* _Excerpt to read_:

☆ ☆ ☆ ☆ ☆ ☆ ☆

The New York court considers the elements of the legal description and places greater emphasis on the phrase “ingress and egress” than on the dimension noted in the record document that first describes the servitude. The claimant is restricted to a 12-foot strip of land over the existing driveway because it is considered sufficient for access.
An important difference between the New York and Maryland rulings is the nature of the underlying dispute. In the Maryland decision, the servient owner was actively attempting to restrict access. By contrast, the New York decision focused on attempts by the easement holder to landscape the entire 30-foot strip regardless of the underlying rights of the servient landowner.
In the 2003 decision, Lucas v. Kandis,3 the New York court emphasizes the difference between obstruction of the easement by the servient landowner and the legitimate use of the easement area in a manner that does not adversely affect the rights associated with the easement. The servitude in dispute served 11 parcels and the dispute was sparked by a fence that intruded 2 feet into the easement area. This brief ruling questions whether the rather minor intrusion is sufficient to be a material obstruction to the easement rights. This case was remanded to lower court for further study of the issue.
Statutes Can Be Tricky
Many disputes over the extent of public roads can be traced back to improper application of state statutes. Bren v. Eardensohn 4 recognizes that Vermont Statute 19 V.S.A. § 32 (formerly 19 V.S.A. § 36) was originally intended as an: …evidentiary method of proving the boundaries of a public highway otherwise incapable of ascertainment from public records. One key to proper application of this statute requires the existence of a road with no controlling evidence describing the extent or location of the way. This statute may be considered a “last resort” for courts when extensive research fails to provide answers.
One surprising aspect of this case is that it does not involve an ancient road. The relevant portion of Town Highway 55 was originally laid out by surveyor John Roth in 1963. In the case at bar, Eardensohn argued that the present road location buttressed by the statute provided the only available means to locate the disputed road. Bren argued for a location as shown on the Roth survey.
Evidence presented to the court demonstrated that the road had shifted slightly from its original location but was still well within the easement as originally laid out. No records supporting later re-location of the road were presented. The court concludes that the defendants’ argument for application of the statute is based on confusion over the intent of the law.
The statute presumes a three-rod road centered on the existing driving surface where no contrary evidence is presented. However, this law creates a rebuttable presumption that will not stand against legitimate evidence of the original location of the servitude.
Regarding the effect of the relevant statute, the court concludes: Notwithstanding § 32, a migrating centerline without a new dedication does not alter the scope of the established easement. The implied dedication issue (method of creation) and the § 32 width issue (location of road boundaries) are separate issues; § 32 cannot be turned into a device that automatically moves an easement.4 The court dismissively refers to the misapplication of the statute as the “rolling easement” theory and notes that this interpretation would destabilize property rights adjacent to roads. The statute was intended to stabilize the location of an unascertainable easement, not create a new one.
The New Mexico courts discuss a similar problem related to a rebuttable presumption based on statute. State v. UU Bar Ranch 5 hinges on the construction of a gate in 1997. This blocked a road that had been used by the public for 150 years. Previous decisions had already concluded that the state held title to the road bed but failed to clarify the “amorphous nature” of the actual road location.

☆ ☆ ☆ ☆ ☆ ☆ ☆

* _Data lines_:
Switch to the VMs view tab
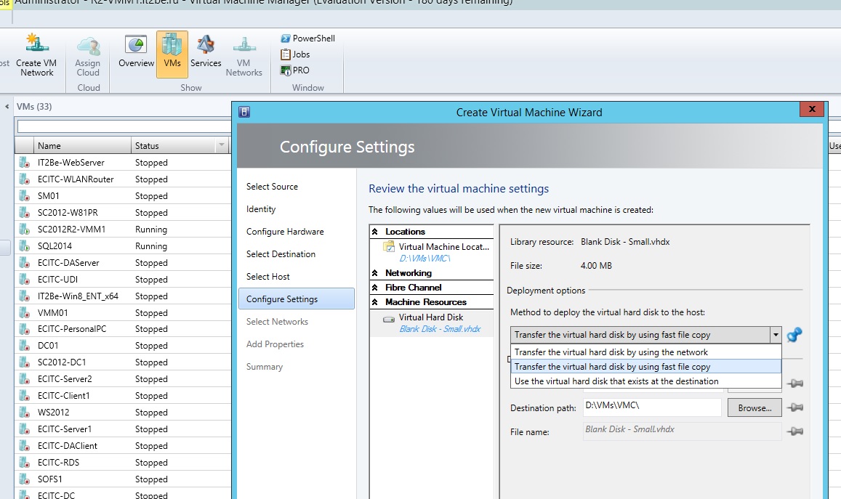 click(x=172, y=52)
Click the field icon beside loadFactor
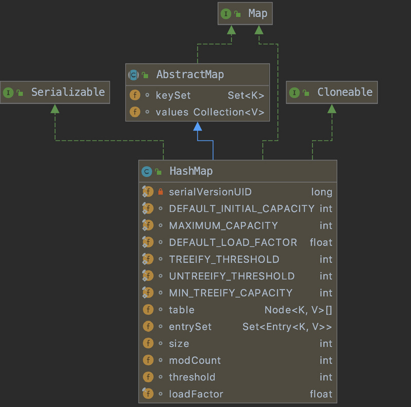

☆ ☆ ☆ ☆ ☆ ☆ ☆

* _Work to do_:
Answer these questions using the text on easement rulings above:
(a) How many parcels did the servitude in Lucas v. Kandis serve?
(b) Who originally laid out the relevant portion of Town Highway 55, and in what year?
(c) For how many years had the public used the road that the 1997 gate blocked in State v. UU Bar Ranch?

* _Reply to the exercise_:
(a) 11 parcels.
(b) Surveyor John Roth, in 1963.
(c) 150 years.